So I never blogged before, but I figured since I was new it might be beneficial to help people get to know me better... You know... For those that want to biggrin.gif. Where I do like writing, I write whenever the mood strikes me, so as as a precaution that means what and how much I write is totally at the mercy of what I feel like writing, so don't expect them to be all uniform and pretty. That being said, being the first time I'm writing a blog I'm horrible at telling things about myself. Most of the time when people ask me to tell about myself, I feel as if they expect something specific from me so I don't particularly know where to start or if where I start or what I say would be interesting to anyone in the slightest. I probably think too much ermm.gif.

Mmhm... Yeah I'm looking back on my first paragraph... Seems like a good way to start things off. Now that we got all that awkwardness behind us, lets get down to some basics, shall we?

As you may have guessed (Or may not, I'm not judgin') you can call me Mole, although my real name is Garrett. I will admit, find my name to be unnecessarily long in both writing and saying. Many have taken to calling me Mole in real life as well, which don't particularly mind happy.gif. I'm 19 years young until June 3rd, and I still have no earthly idea what I want to do with my life. Currently, I'm leaning toward English but I don't particularly know what I want to do in said field. As I said, I do enjoy writing, but I don't know if I want to go into creative writing and write stories or if I want to go into journalism and just be given what to write. The thought of being a teacher has crossed my mind a few times, but that one is a little iffy for me, so where I haven't particularly written it off... I'm not exactly shooting for it. On the subject of school, I don't like talking about things I'm uncertain about, so school is a touchy subject for me. Not to say I'm uncertain about school, its just a little more personal then that. If you ever bring up the topic, don't feel bad if I don't want to talk about it (It's not you, its me tongue.gif).

* Dataset excerpt
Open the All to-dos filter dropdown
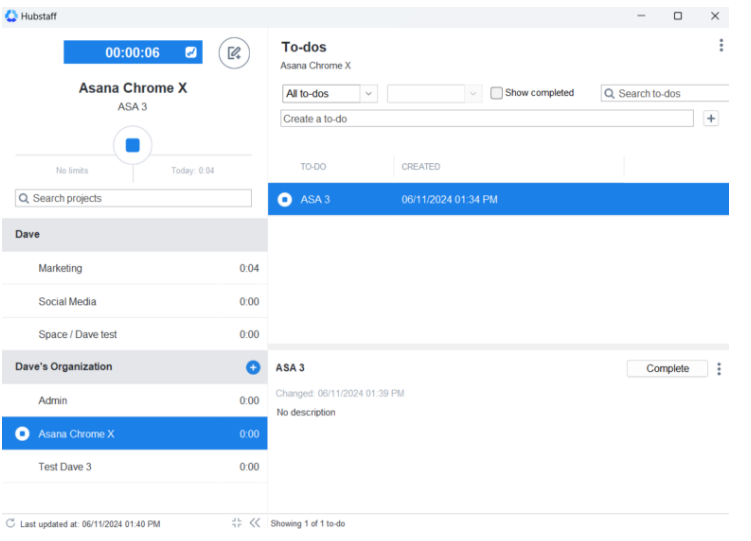coord(330,93)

* The problem
Resume the first-time blog post introducing Mole after its last sentence and continue it in the same casual voice.

* Written response
In high school I was fairly active in the arts, being involved in a little of everything. I loved playing the trumpet in marching band, going to the competitions and watching the football games, but I wasn't too fond of concert band. I made the band directors aware of this fairly early on, so I never really "soared to great heights" when it came to band placements. I actually only tried out twice (sophomore and freshmen years) and was told I could probably move up a band the next year. Of course I would have none of it, so I didn't try out and became the poster child for last band biggrin.gif. Don't get the wrong idea though, where I might not have liked concert band, I still adore listening to music and enjoy listening to nearly everything. The only genres I really can't stand are Reggae and Tropical music. That being said, my preferred genres would probably be 80's pop (The one hit wonders, mostly), Alt. Rock (Incubus, Trapt, Three Days Grace, Breaking Benjamin, etc.), and, most recently, Classical (I can't stop listening to Chopin).


I was also involved in the theatre arts. I had always been interested in it, but when I took it in middle school I didn't exactly have the most favorable experience. Pair that with a already filled freshmen schedule, I didn't end up getting into theatre until my sophomore year. I wasn't too bad, and honestly probably could have done better then I did. Unfortunately, Just as I began to make progress and get somewhere, life got in the way and knocked me down a peg. I was inducted into the "International Thespian Society" but I never did anything particularly stellar. That leads me into my other "love affair" of sorts, drawing.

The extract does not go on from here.